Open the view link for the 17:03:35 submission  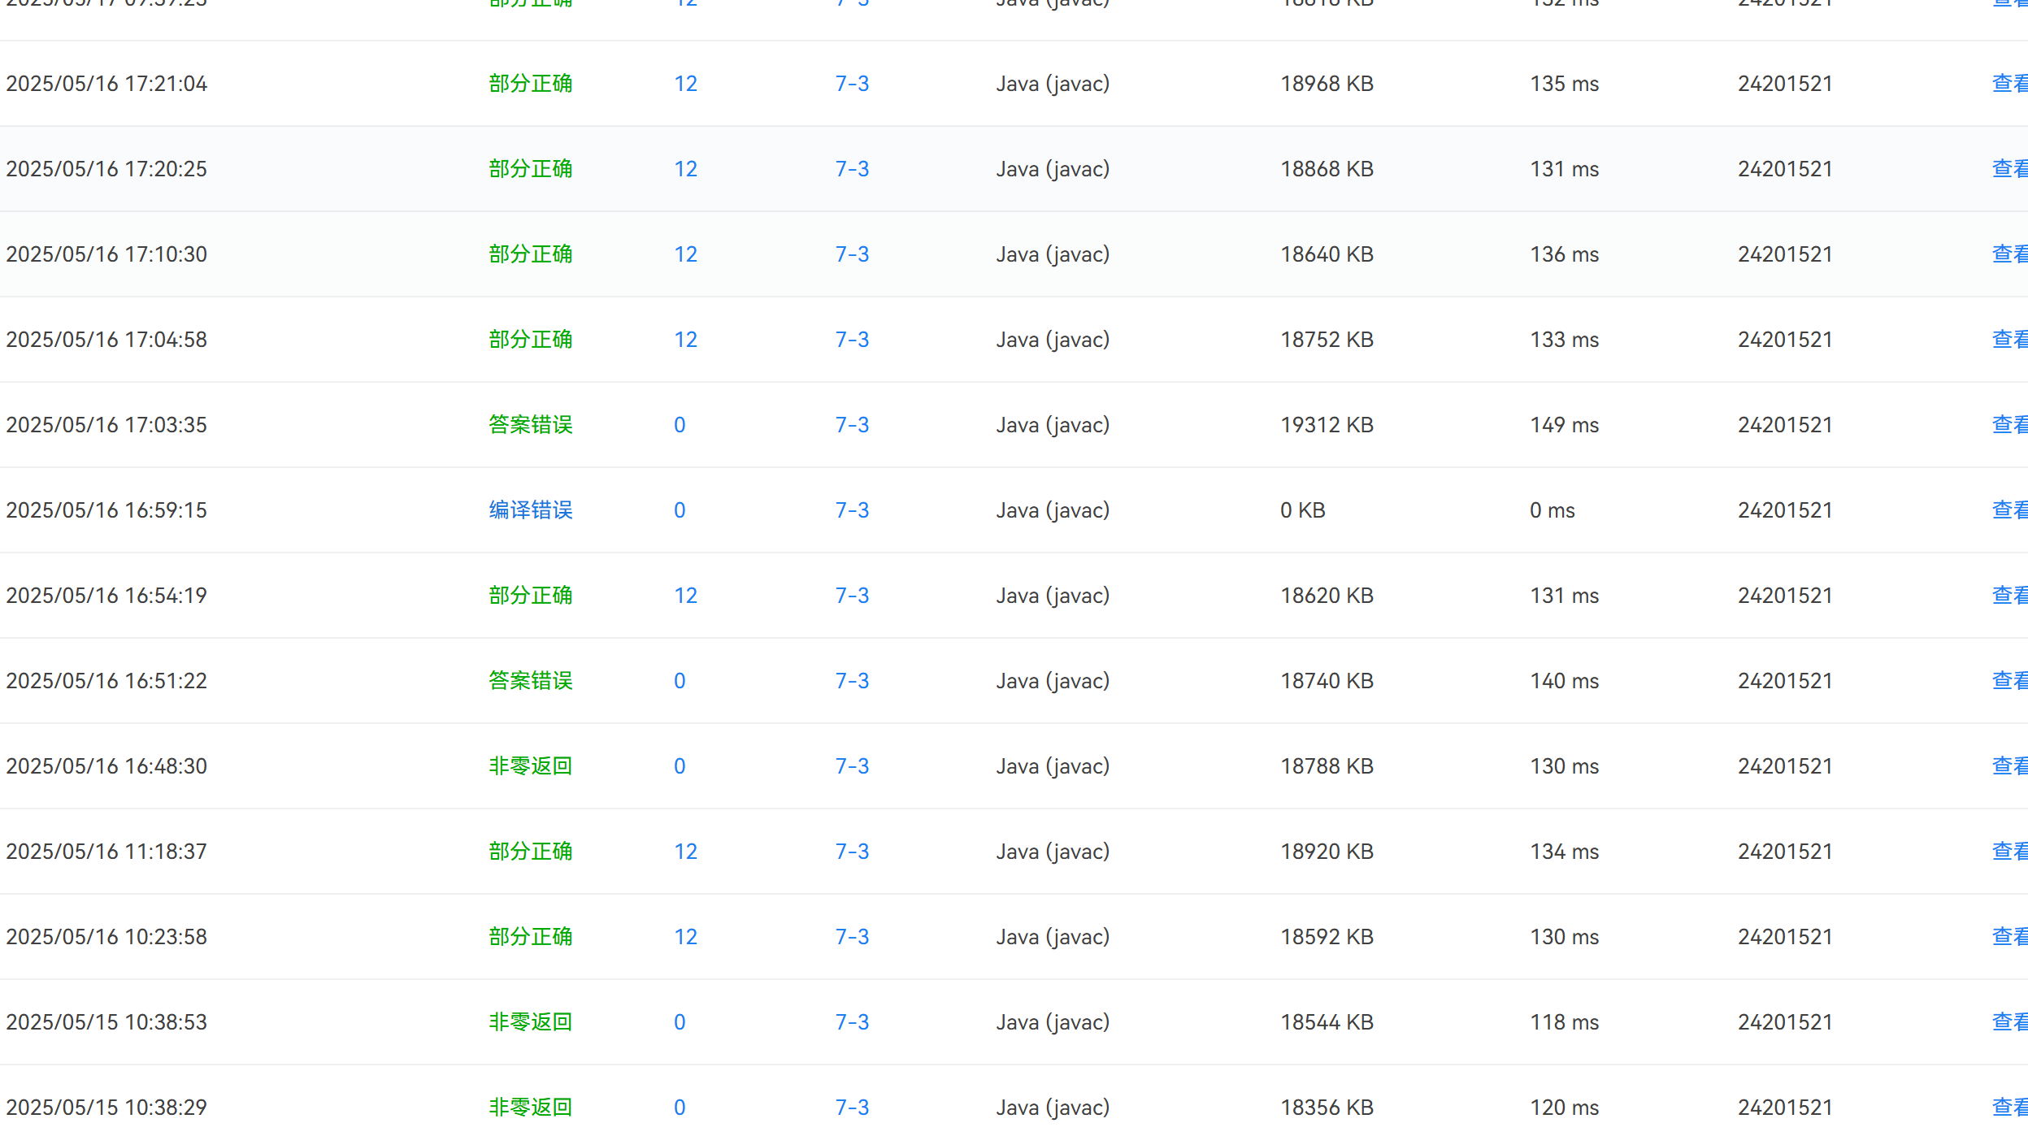[2008, 425]
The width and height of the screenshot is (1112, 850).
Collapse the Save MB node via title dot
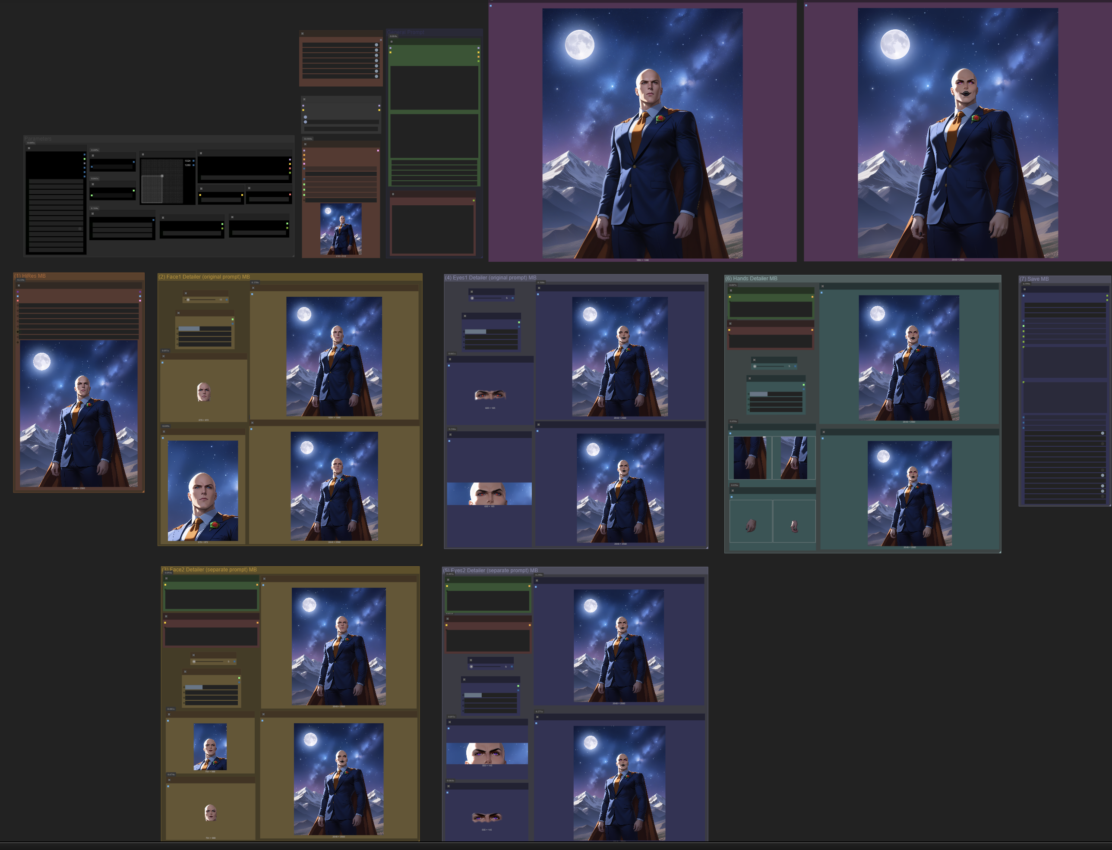tap(1024, 289)

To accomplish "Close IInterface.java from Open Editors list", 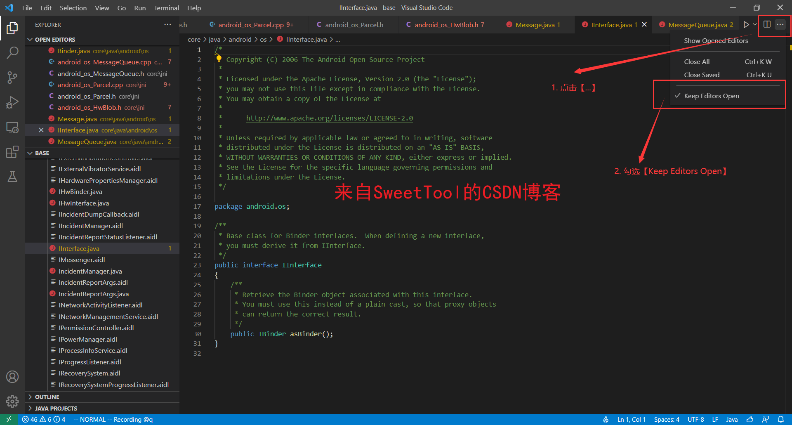I will [x=41, y=130].
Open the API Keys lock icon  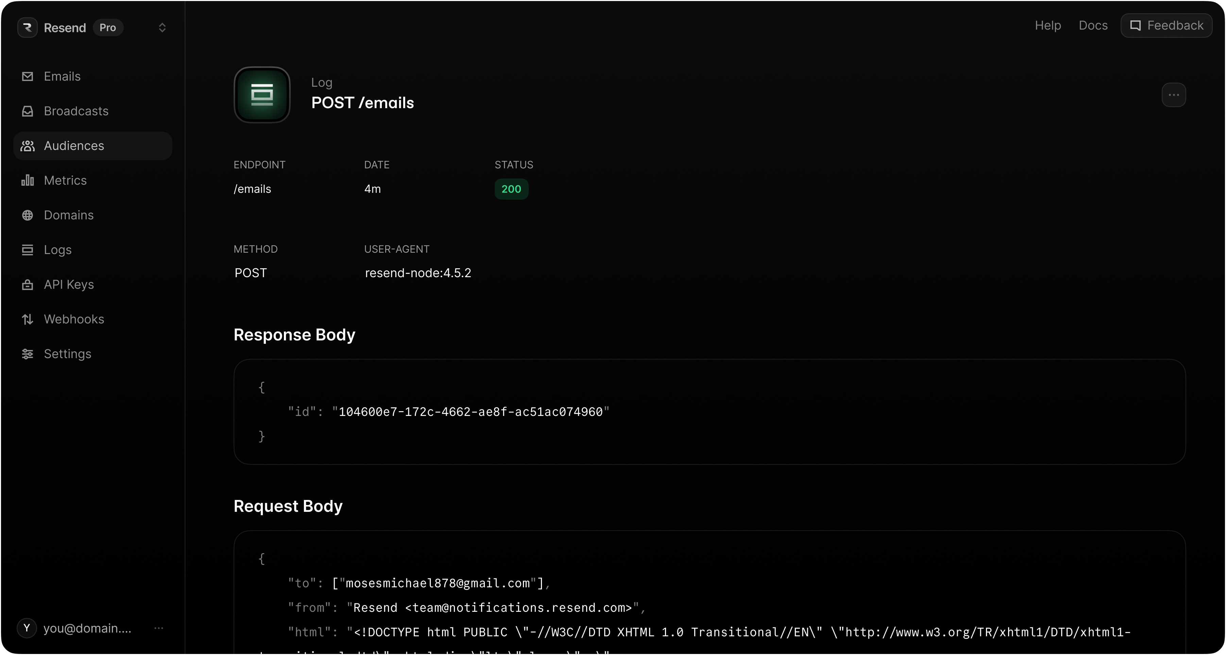pyautogui.click(x=28, y=284)
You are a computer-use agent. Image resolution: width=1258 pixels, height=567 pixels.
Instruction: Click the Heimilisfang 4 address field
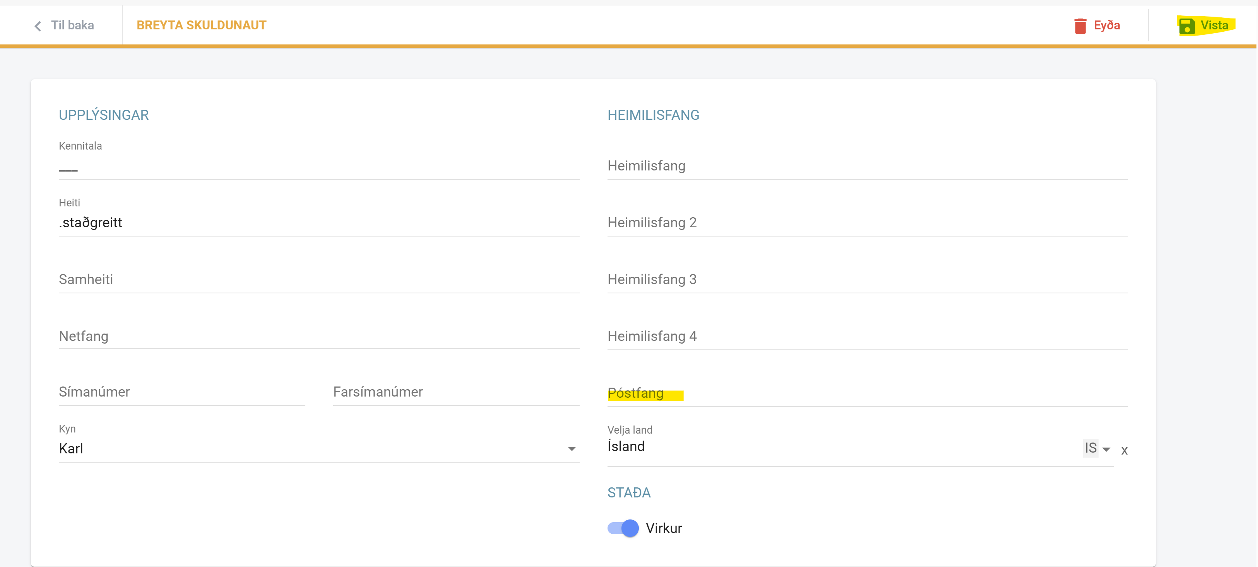point(867,336)
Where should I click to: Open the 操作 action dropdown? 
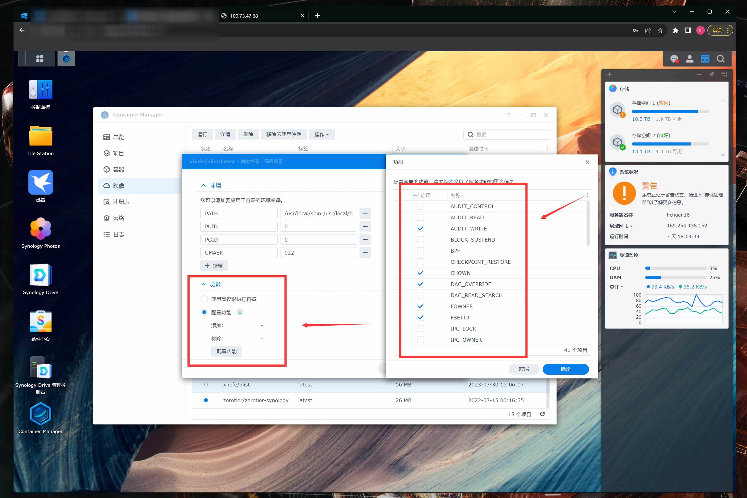coord(321,134)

━━━━━━━━━━

▸ **How to complete this task**
Your output should be the lines from the line containing "Where should I" through the last line of the listing above, restated exactly, with no pictures among them.

▸ **Response to the exercise**
Where should I click to: Open the 操作 action dropdown? 
coord(321,134)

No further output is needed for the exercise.